« Nous, psychologues, psychiatres et psychanalystes, nous indignons face à une incohérence majeure : comment peut-on prétendre prévenir le suicide tout en légitimant, dans certains cas, la mort provoquée ? » « Plus de 600 psys » ont signé un appel pour s’opposer à la proposition de loi « relative au droit à l’aide à mourir ». Ils dénoncent un « double discours » « éthiquement et cliniquement insoutenable, et politiquement incohérent ».
« Un message terrible : certaines vies ne mériteraient plus d’être vécues »
« Comment soutenir nos patients contre la pulsion de mort qui les traverse, tout en validant que, pour certains, le passage à l’acte serait une solution ? », interrogent-ils.

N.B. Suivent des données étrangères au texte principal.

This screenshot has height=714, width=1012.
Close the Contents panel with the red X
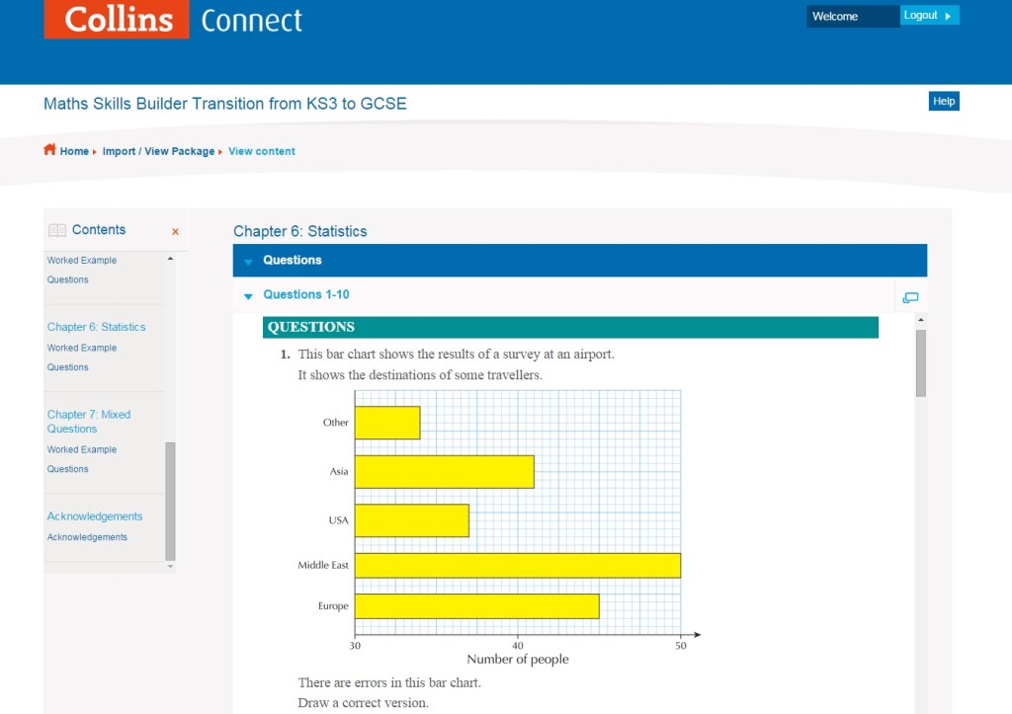[x=175, y=230]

« En autorisant l’euthanasie et le suicide assisté, la société envoie un message terrible : certaines vies ne mériteraient plus d’être vécues. Pour ceux qui vacillent déjà, ce signal peut suffire à les faire basculer », mettent-ils en garde. Or, « en tant que psys », « notre rôle est précisément d’aider les personnes en détresse à retrouver leur place dans le monde, à ne pas céder au sentiment d’inexistence ou au désir d’exclusion » rappellent ces professionnels. « Chaque jour, nous luttons pour redonner espoir à ceux que le désespoir submerge. Et nous savons que la souffrance psychique n’épargne personne ; surtout pas les personnes fragilisées par l’âge, l’isolement ou la maladie. »
Or « en supprimant l’interdit de donner la mort, ce ne sont pas seulement aux malades souffrant d’une maladie physique douloureuse et fatale à court terme, mais à toutes les personnes vulnérables, fragilisées par l’âge, la solitude, la précarité ou un trouble psychique, que l’on suggère implicitement qu’une fin anticipée est une solution qu’il faut envisager ».

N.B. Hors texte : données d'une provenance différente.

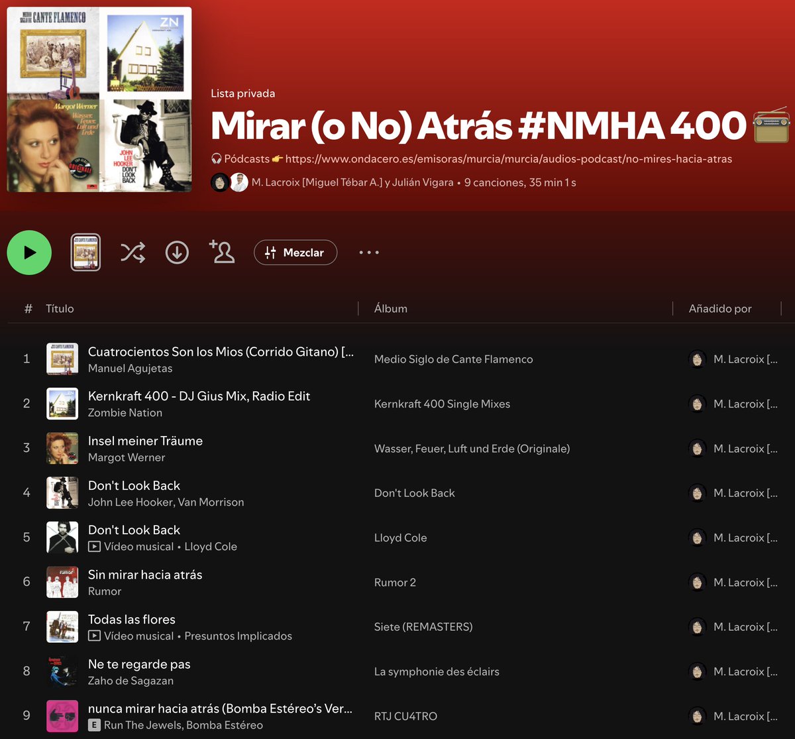
Task: Open the artist page for Margot Werner
Action: (127, 457)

« Une bombe à retardement pour la prévention du suicide »
« Légaliser la mort provoquée, c’est affirmer qu’il existe deux types de souffrances : celles qui méritent un accompagnement et celles qui justifieraient l’élimination de celui qui souffre », s’insurgent les psys. « Cette logique est une bombe à retardement pour la prévention du suicide », alertent-ils. Car « comment convaincre une personne désespérée de s’accrocher à la vie si la société elle-même admet que, dans certains cas, la mort est une issue légitime ? »
« Ne nous y trompons pas : ce projet de loi ne confère pas un « droit » aux plus vulnérables, il leur impose un fardeau », affirment les signataires. « Il valide leur peur d’être un poids pour les autres. Il prive d’une rencontre, d’une écoute, d’un accompagnement long et patient, toujours imprévisible mais qui ouvre toujours un lendemain possible. »

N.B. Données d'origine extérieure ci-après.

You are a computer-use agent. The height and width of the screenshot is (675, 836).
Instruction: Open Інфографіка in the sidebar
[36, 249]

Ainsi, « les pays ayant légalisé une forme de mort provoquée, comme les Pays-Bas ou l’Oregon, voient leurs taux de suicide augmenter », soulignent les professionnels : « Aux Pays-Bas, les suicides non assistés ont grimpé de 28 % entre 2010 et 2021, tandis que dans les pays européens sans euthanasie légalisée, ils diminuent » (cf. Effet Werther : « En légalisant le suicide assisté et l’euthanasie, on banalise le suicide »).
« Nous refusons que la société devienne le bras armé des désespérés »
Ces psychologues, psychiatres et psychothérapeutes refusent « de devenir les témoins impuissants d’un système qui renonce à soigner, à accompagner; qui abandonne en somme ».Car « valider la mort comme réponse à cette souffrance psychique, c’est trahir nos patients », dénoncent-ils. « C’est inciter au suicide, c’est piétiner nos efforts, nos engagements, nos valeurs. » Finalement, « c’est une capitulation, pas une compassion ».
Les signataires l’affirment : « Nous serons toujours aux côtés de ceux qui souffrent. Nous refusons que la société devienne le bras armé des désespérés ». « L’histoire nous l’enseigne : le progrès d’une société se mesure à sa capacité de protéger et d’entourer les plus vulnérables, non à faciliter leur disparition. » Dès lors, « nous devons rester fidèles à ce qui nous définit : la solidarité, l’humanité et le soin ».